Entries supplied –
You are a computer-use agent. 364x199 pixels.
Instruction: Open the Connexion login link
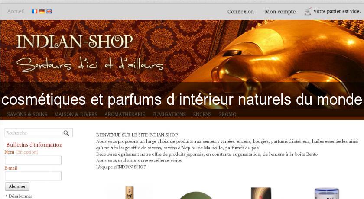coord(241,12)
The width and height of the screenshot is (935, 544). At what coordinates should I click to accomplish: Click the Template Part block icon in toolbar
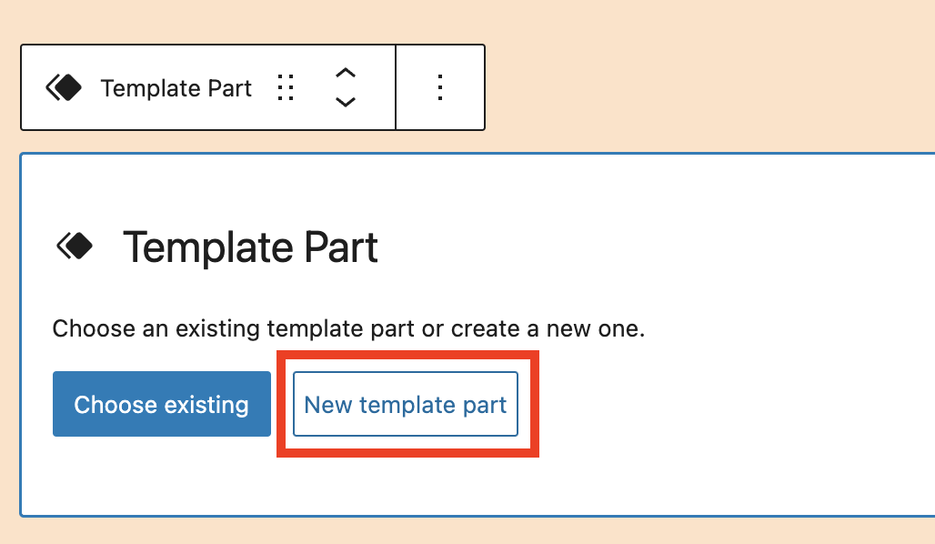tap(64, 88)
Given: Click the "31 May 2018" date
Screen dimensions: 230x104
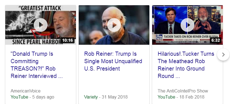Looking at the screenshot, I should tap(115, 97).
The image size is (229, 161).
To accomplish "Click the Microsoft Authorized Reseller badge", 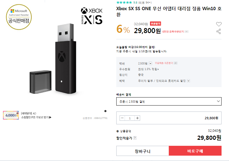I will (x=19, y=17).
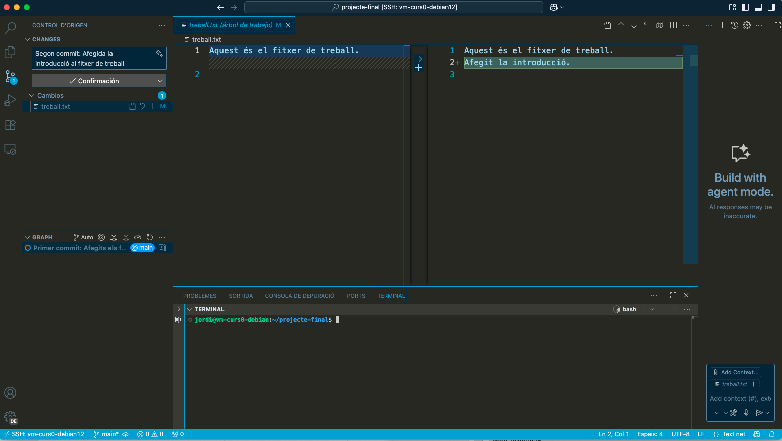Open the Search view in activity bar

(x=10, y=28)
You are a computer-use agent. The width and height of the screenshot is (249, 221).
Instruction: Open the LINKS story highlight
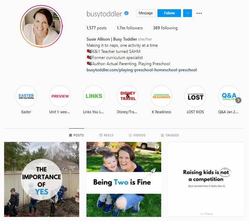(94, 96)
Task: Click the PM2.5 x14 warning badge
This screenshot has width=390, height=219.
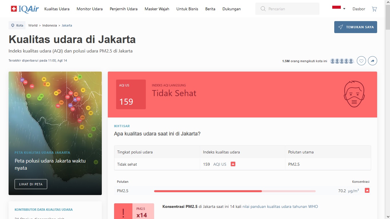Action: click(134, 212)
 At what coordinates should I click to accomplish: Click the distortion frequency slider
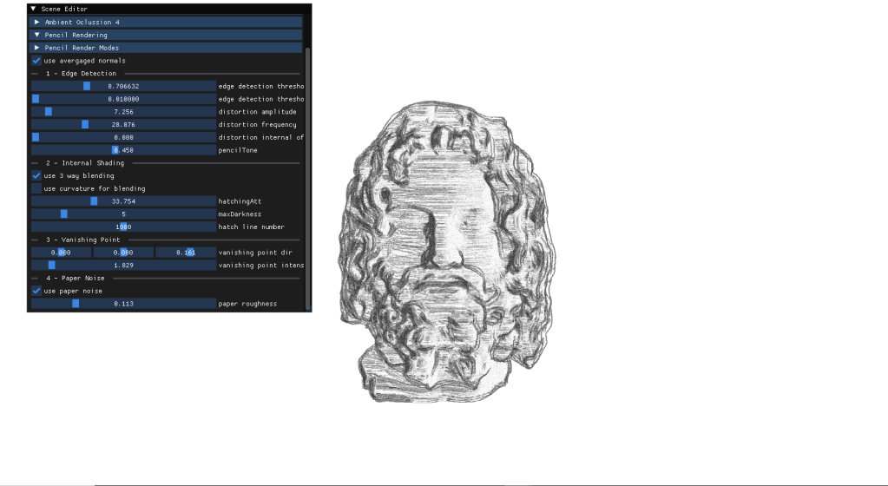[123, 125]
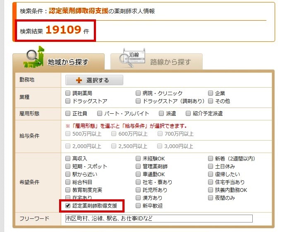The image size is (285, 232).
Task: Enable the 未経験OK checkbox
Action: pos(139,158)
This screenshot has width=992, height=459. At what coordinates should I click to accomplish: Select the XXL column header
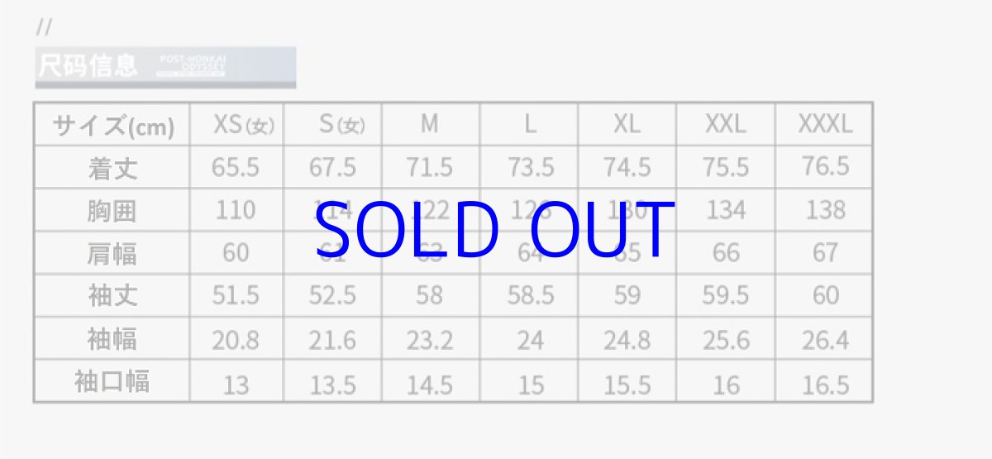725,125
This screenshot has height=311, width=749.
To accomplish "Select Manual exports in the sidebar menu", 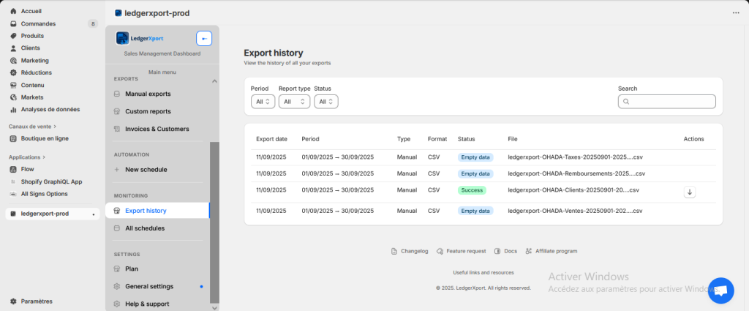I will (x=148, y=94).
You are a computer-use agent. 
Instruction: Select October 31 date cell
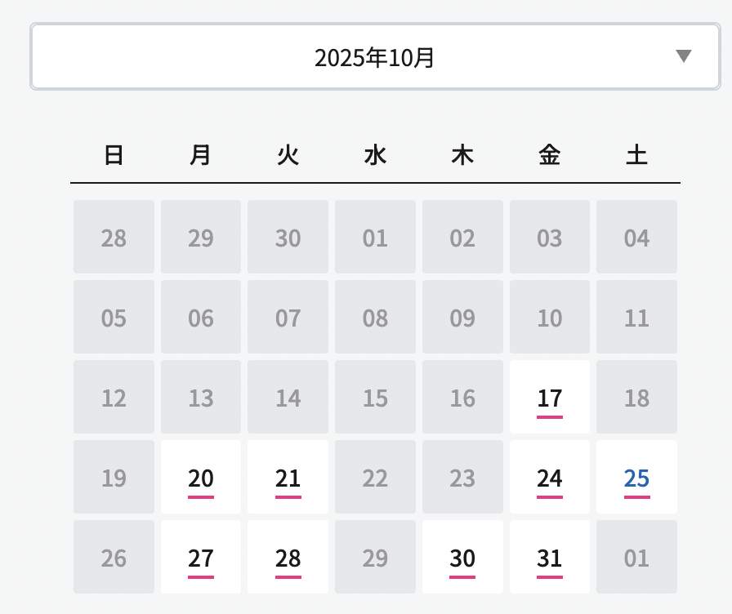[x=550, y=558]
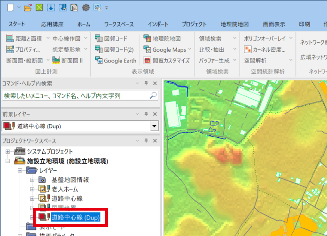
Task: Switch to the ワークスペース ribbon tab
Action: pos(118,24)
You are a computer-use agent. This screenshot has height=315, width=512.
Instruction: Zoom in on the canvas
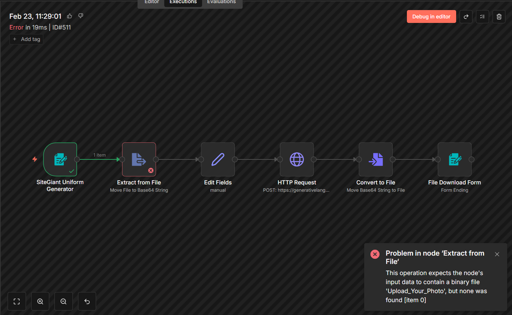tap(40, 301)
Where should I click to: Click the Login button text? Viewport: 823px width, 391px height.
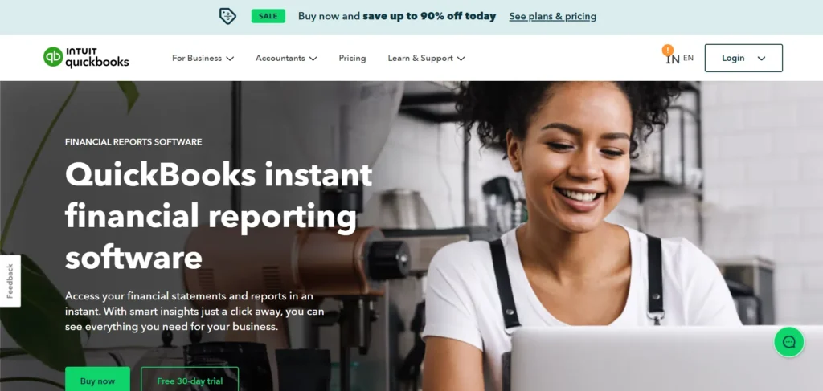click(733, 58)
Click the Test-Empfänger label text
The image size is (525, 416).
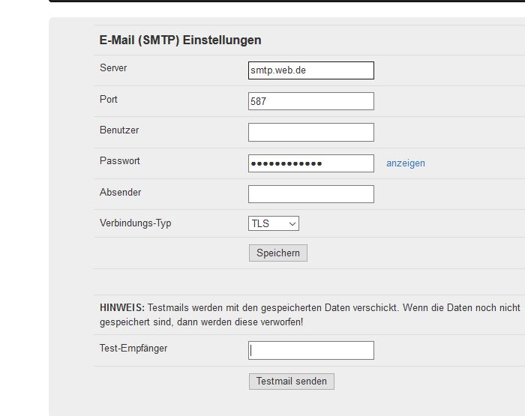[134, 349]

Exercise objective –
Where a line above contains the string "agent", copy that line.

Solution to this problem –
You are a computer-use agent. 364x199 pixels.
You are a computer-use agent. The width and height of the screenshot is (249, 221).
You are a computer-use agent. 
You are a computer-use agent. This screenshot has height=315, width=512.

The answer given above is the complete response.